One such attempt was a resolution proposed in the Pennsylvania legislature which originally honored the four heroes but then was reworded to honor all the passengers equally. “We feel we have forty heroes, and not just four,” the coordinator of Pennsylvania’s September 11 victim-assistance program told Peter Perl of the Post at the time. “A lot of the families feel that way.” Indeed they do! Mr Longman details an incident at a meeting of the families with Mr Greengrass in San Francisco last year at which Mark Bingham’s mother had said that, “they were not all heroes. To insist on such . . . does a disservice to their memory and the truth.” At this, he says, “two or three people grew so angered that they left the room.”
If Mr Greengrass is sensitive to the victims’ idea that, when any are honored, all must be honored — and its corollary that not to be honored is somehow to be dishonored — where do such a strange ideas come from? I think they arise out of America’s prevailing educational philosophy, which is founded on the promotion of self-esteem, or honor as an entitlement. But that philosophy has rushed in to fill the vacuum left by the destruction of America’s honor-culture, which would once have taught us that the reward of virtue (as Aristotle described honor) could not be distributed indiscriminately without losing all meaning. Self-esteem is what has replaced honor in what the Islamic scholar Akbar S Ahmed calls our “post-honor society.” For America is not alone in dishonoring honor. The Western honor culture, which reached a summit with the neo-chivalric Romanticism of the Victorians, was widely seen as having been discredited at the time of, and partly as a result of, World War I.
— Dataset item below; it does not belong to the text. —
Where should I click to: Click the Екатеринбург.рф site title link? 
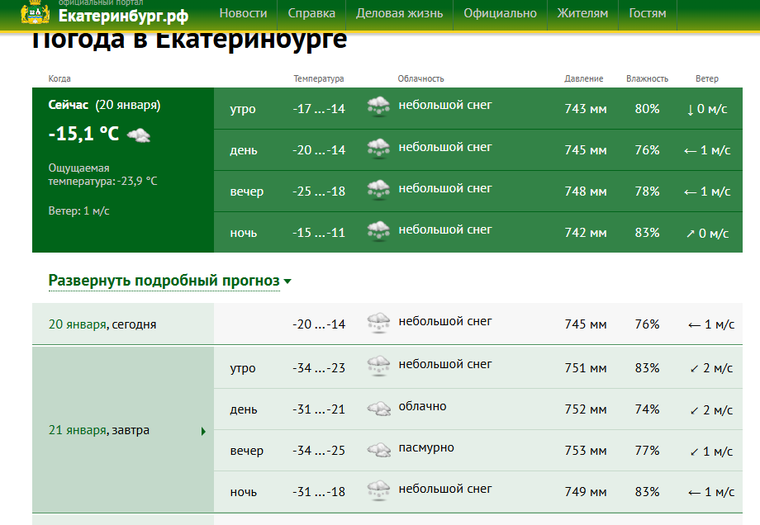click(123, 16)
Since then, its remains have been further denigrated by feminist, pacifist and psychotherapeutic tendencies in the successor culture to the point where ordinary people hardly even know what the word means anymore. That was certainly not true of the hijackers on board flight 93 and the other planes that went down on the same day. They and the jihadists who have come after them all have had a very clear and unbending sense of honor, born of an Islamic honor culture which never went through the evolutionary processes the made the Western one so distinctive. Could it be that even to understand, let alone to fight back against these honor-crazed fanatics, we might need to re-imagine an honor culture of our own?